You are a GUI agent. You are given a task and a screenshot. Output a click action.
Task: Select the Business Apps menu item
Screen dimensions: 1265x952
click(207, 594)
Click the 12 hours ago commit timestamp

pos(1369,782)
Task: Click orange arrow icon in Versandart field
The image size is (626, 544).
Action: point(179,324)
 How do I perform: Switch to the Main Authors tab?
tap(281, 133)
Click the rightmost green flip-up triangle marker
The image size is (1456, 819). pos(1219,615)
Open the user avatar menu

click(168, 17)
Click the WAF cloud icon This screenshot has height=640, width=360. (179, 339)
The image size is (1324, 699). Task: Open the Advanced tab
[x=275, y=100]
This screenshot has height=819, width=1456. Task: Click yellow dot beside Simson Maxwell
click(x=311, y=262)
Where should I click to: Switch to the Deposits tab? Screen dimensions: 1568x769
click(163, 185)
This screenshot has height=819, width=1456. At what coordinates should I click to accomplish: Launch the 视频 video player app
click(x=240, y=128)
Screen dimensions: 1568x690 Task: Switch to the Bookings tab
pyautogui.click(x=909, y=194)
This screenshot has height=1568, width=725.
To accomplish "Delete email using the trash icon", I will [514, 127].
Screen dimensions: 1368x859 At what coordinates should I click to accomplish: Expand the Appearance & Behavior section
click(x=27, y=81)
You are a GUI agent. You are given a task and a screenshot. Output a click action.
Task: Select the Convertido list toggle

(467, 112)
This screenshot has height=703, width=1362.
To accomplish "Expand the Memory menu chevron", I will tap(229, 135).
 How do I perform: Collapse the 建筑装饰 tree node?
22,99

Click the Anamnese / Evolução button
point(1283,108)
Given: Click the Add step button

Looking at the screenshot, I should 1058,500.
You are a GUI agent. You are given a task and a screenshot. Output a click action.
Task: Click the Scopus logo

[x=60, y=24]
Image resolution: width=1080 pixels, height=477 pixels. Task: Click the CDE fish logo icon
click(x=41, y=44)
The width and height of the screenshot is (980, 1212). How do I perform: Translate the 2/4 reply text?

§ EXERCISE BRIEF:
Put each line of the data above into a JSON list of strings, one string per line, and leave out the blank lines.

§ RESULT:
[
  "You are a GUI agent. You are given a task and a screenshot. Output a click action.",
  "Task: Select the Business Apps menu item",
  "Screen dimensions: 1265x952",
  "click(207, 594)",
  "Click the 12 hours ago commit timestamp",
  "pos(1369,782)",
  "Task: Click orange arrow icon in Versandart field",
  "The image size is (626, 544).",
  "Action: point(179,324)",
  " How do I perform: Switch to the Main Authors tab?",
  "tap(281, 133)",
  "Click the rightmost green flip-up triangle marker",
  "The image size is (1456, 819). pos(1219,615)",
  "Open the user avatar menu",
  "click(168, 17)",
  "Click the WAF cloud icon This screenshot has height=640, width=360. (179, 339)",
  "The image size is (1324, 699). Task: Open the Advanced tab",
  "[x=275, y=100]",
  "This screenshot has height=819, width=1456. Task: Click yellow dot beside Simson Maxwell",
  "click(x=311, y=262)",
  "Where should I click to: Switch to the Deposits tab? Screen dimensions: 1568x769",
  "click(163, 185)",
  "This screenshot has height=819, width=1456. At what coordinates should I click to accomplish: Launch the 视频 video player app",
  "click(x=240, y=128)",
  "Screen dimensions: 1568x690 Task: Switch to the Bookings tab",
  "pyautogui.click(x=909, y=194)",
  "This screenshot has height=1568, width=725.",
  "To accomplish \"Delete email using the trash icon\", I will [514, 127].",
  "Screen dimensions: 1368x859 At what coordinates should I click to accomplish: Expand the Appearance & Behavior section",
  "click(x=27, y=81)",
  "You are a GUI agent. You are given a task and a screenshot. Output a click action.",
  "Task: Select the Convertido list toggle",
  "(467, 112)",
  "This screenshot has height=703, width=1362.",
  "To accomplish \"Expand the Memory menu chevron\", I will tap(229, 135).",
  " How do I perform: Collapse the 建筑装饰 tree node?",
  "22,99",
  "Click the Anamnese / Evolução button",
  "point(1283,108)",
  "Given: Click the Add step button",
  "Looking at the screenshot, I should 1058,500.",
  "You are a GUI agent. You are given a task and a screenshot. Output a click action.",
  "Task: Click the Scopus logo",
  "[x=60, y=24]",
  "Image resolution: width=1080 pixels, height=477 pixels. Task: Click the CDE fish logo icon",
  "click(x=41, y=44)",
  "The width and height of the screenshot is (980, 1212). How do I perform: Translate the 2/4 reply text?"
]